Major labels Sony Music, Universal Music and Warner Music will continue to send videos to the British Board of Film Classification (BBFC) before putting them online, with independent labels set to begin a six-month trial of the same scheme.
The government says the scheme will “protect children from viewing inappropriate videos on the internet”, with videos rated 18 not loading automatically on browsers.
Nic Jones, EVP International at Vevo, backed the move in a statement released today and said that the video streaming company “welcomes” the news.

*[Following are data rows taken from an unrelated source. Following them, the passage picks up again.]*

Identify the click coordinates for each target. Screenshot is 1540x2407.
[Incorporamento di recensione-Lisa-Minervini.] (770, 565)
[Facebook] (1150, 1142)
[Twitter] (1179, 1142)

“We are very pleased that the UK independent labels – such an important part of the UK music landscape will now be part of this scheme,” he said. “At Vevo we support artists and their creativity, however, we understand the importance and value that age ratings provide parents and music fans to help inform their viewing, enabling them to make choices about what content they wish to watch.
“Vevo will be working with the BBFC as the scheme rolls out to make sure that age ratings are displayed in the most effective way on our platform, to provide the necessary guidance for audiences in a clear way.”

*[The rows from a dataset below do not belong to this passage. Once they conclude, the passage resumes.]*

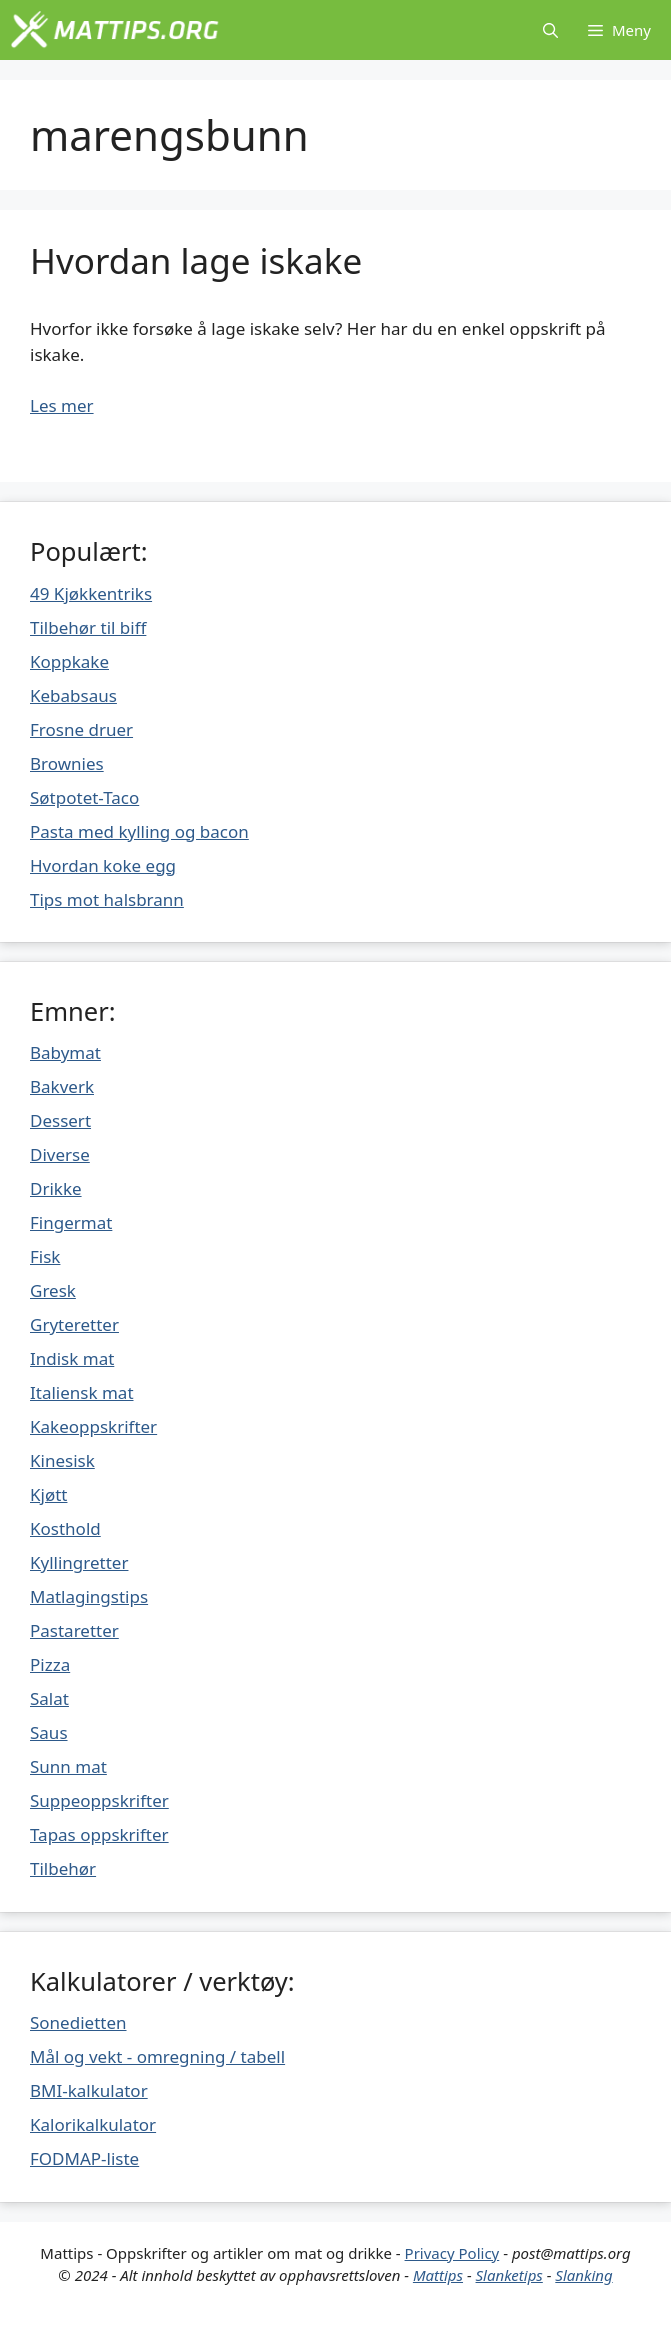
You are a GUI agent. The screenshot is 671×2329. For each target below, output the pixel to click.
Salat (49, 1698)
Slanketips (509, 2275)
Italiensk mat (82, 1392)
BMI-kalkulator (89, 2090)
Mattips (438, 2275)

Meanwhile, British Phonographic Industry (BPI) chief executive Geoff Taylor also welcomed the introduction of the scheme.
“Britain is a world leader in making exciting and original music, in part because our artists have a freedom to express themselves that we rightly cherish,” he said.
He added: “While we must continue to uphold this principle, it is equally important that music videos are broadcast in a responsible way and that parents are given the tools to make more informed viewing decisions on behalf of their families.”
An initial trial of the age certificates was first introduced in 2014. 132 videos were submmitted to the BBFC with just one, Dizzee Rascal’s ‘Couple Of Stacks’, rated 18. That video can be seen above and features Dizzee Rascal violently murdering people with a samurai sword.
Of the 132 videos submitted to the BBFC so far, 56 are rated 12 and a further 53 classified 15.